**SELECTION**
►
Apache Flume Data flow Model

Data flow in Apache Flume starts with a client. The client starts sending an event to its destination system that is received by the Apache Flume source. Flume source stores it into one or more channels. Now the events are stored in channel unless it is taken by Flume sink. The sink removes the event from the channel and puts it into a target data store like HDFS (via Flume HDFS sink).

The following diagram shows the data flow of Apache Flume.

flume data flow

Apache Flume Data Flow Types

Let us see data flow types provided by Flume.

1. Multi-hop flow

In this type of data flow, a user can build multi-hop flows where events will travel through multiple agents before reaching the final destination. In the case of a multi-hop flow, data travels from the previous-hop sink to the next source hop and stored in the next-hop channel.

multiagent data flow

2. Fan-in flow

In this type of data flow, events from multiple sources can travel to their destination using a single channel.
◄
**REQUIRED TASKS**
- a) According to the Apache Flume data flow text, how does an event move from one agent to the next in a multi-hop flow? Answer in one to three sentences.
- b) Write the next part of the Apache Flume data flow text, starting after its last sentence.
The lines that come next have nothing to do with the Apache Flume text.

**GIVEN DATA**
►
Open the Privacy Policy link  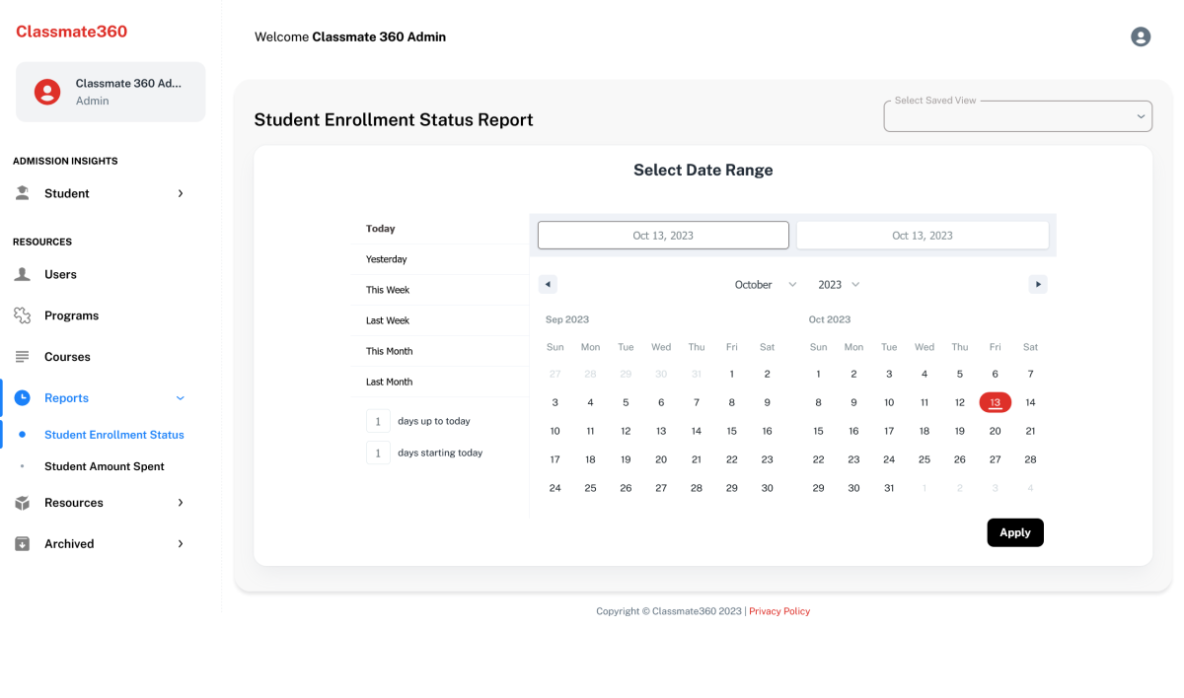pyautogui.click(x=778, y=611)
◄
**TASK RESULTS**
- a) The event leaves the sink of the previous hop and goes to the source of the next hop. It is then stored in the next hop's channel. This repeats across multiple agents until the event reaches its final destination.

- b)
We can take an example of a log collection system in which logs are collected from hundreds of web servers and sent to a dozen of agents that write to the HDFS cluster. Flume can achieve this by configuring several first-tier agents with an Avro sink, all will point to an Avro source of a single agent. Now this source on the second tire agent will consolidate events in a single channel which is used by the sink to its final store system.

fan in data flow

3. Fan-out flow

In this type of data flow, event flow from one source to multiple channels is achieved by defining a flow multiplexer that can replicate an event to one or more channels.

Fan-out flow provides two modes of data flow.

  • Replicating: In this mode, event data is replicated to all channels.
  • Multiplexing: In this mode, event data will be sent to selected channels when an event’s attribute matches a preconfigured value. The mapping can be set in the agent’s configuration file.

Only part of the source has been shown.